The Union Cabinet chaired by the Prime Minister Shri Narendra Modi has approved the Joint Declaration of Intent (JDI) between Germany and India regarding cooperation in the sector of alternative medicine.

The signing of the JDl will enhance bilateral cooperation between the two countries in the areas of traditional/alternative medicine. Initiation of collaborative research, training and scientific capacity building in the field of alternative medicine under the JDI between the two countries would contribute to the enhanced employment opportunities in the AYUSH sector.

There are no additional financial implications involved. The financial resources necessary to conduct research, training courses, conferences / meetings will be met from the existing allocated budget and existing plan schemes of Ministry of AYUSH.


India is blessed with well-developed systems of traditional medicine which hold tremendous potential in the global health scenario. Germany has considerable interest in Traditional Systems of Medicine. The Ministry of AYUSH as a part of its mandate to propagate Indian systems of Medicine globally has taken effective steps by entering into MoU with China, Malaysia, Trinidad & Tobago Hungary, Bangladesh, Nepal, Mauritius, Mongolia and Myanmar.

The Ministry has taken many initiatives for promotion of Ayurveda in Germany with the recommendation and cooperation of the Indian Embassy in Berlin. One of the major initiatives is the collaborative research Project between the Central Council for Research in Ayurvedic Sciences (CCRAS) and Charite University, Berlin on Osteoarthritis of the knee. The results of the trial are encouraging and the clinical trial demonstrates significant improvement in patients. The study has been completed successfully and is under publication.
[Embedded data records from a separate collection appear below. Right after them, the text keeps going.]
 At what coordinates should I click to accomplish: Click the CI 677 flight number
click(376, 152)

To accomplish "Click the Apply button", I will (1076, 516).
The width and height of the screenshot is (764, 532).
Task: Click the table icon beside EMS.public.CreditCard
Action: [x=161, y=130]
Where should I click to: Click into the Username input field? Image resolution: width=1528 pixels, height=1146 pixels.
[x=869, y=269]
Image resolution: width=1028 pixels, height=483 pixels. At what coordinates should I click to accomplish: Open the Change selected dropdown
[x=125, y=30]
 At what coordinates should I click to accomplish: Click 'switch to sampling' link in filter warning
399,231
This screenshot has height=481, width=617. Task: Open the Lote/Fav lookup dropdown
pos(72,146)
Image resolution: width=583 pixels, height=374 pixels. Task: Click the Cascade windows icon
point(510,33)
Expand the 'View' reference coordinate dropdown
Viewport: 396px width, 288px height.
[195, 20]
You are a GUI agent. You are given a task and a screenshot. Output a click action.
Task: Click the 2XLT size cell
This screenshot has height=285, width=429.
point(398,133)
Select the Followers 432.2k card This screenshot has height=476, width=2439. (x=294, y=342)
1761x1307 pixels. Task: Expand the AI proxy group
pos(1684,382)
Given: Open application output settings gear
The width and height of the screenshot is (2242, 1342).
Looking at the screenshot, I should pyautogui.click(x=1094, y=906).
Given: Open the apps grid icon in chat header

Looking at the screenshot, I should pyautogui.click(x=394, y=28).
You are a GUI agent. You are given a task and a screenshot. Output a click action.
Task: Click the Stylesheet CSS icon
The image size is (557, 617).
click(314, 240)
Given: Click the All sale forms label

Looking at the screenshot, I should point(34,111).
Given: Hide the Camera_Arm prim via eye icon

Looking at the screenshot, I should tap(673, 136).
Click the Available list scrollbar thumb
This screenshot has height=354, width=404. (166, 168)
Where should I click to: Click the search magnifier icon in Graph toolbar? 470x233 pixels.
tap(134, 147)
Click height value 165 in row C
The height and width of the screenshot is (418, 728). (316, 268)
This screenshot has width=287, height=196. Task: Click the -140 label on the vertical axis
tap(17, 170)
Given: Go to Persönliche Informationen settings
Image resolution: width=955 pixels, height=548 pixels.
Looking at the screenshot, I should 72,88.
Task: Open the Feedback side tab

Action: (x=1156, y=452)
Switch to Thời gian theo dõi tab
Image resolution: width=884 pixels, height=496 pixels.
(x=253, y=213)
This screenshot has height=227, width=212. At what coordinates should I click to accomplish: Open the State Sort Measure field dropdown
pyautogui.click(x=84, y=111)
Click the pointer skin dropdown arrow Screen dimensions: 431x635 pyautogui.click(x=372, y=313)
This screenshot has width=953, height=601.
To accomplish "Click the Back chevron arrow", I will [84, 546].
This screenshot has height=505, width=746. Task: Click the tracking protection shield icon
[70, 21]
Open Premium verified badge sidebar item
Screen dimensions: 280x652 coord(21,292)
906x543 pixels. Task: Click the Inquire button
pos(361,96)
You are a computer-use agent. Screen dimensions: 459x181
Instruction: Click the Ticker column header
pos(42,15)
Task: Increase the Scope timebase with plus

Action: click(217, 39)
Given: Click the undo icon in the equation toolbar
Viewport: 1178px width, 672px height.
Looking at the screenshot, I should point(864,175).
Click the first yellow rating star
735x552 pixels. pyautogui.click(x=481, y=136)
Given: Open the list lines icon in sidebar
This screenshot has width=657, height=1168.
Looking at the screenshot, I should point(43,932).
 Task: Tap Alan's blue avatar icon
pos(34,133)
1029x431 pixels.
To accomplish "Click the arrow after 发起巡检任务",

A delegation led by Shri Shripad Yesso Naik, Honble Minister of State, (Independent Charge). Ministry of AYUSH had visited Germany from 15-19 October 2016 to participate in the 2nd European World Ayurveda Congress (EWAC) and have interactions with the authorities in Germany. The Congress was supported by the Ministry of AYUSH. During the visit a bilateral meeting was held between Honble MoS(IC), AYUSH with the Parliamentary State Secretary Ms. Ingrid Fischbach during which both sides had unanimously agreed to begin the process of drafting and negotiating a JDl in the field of AYUSH and Natural medicine. It is expected that the JDI would give a boost to India-Germany ties and enhance cooperation between the two countries.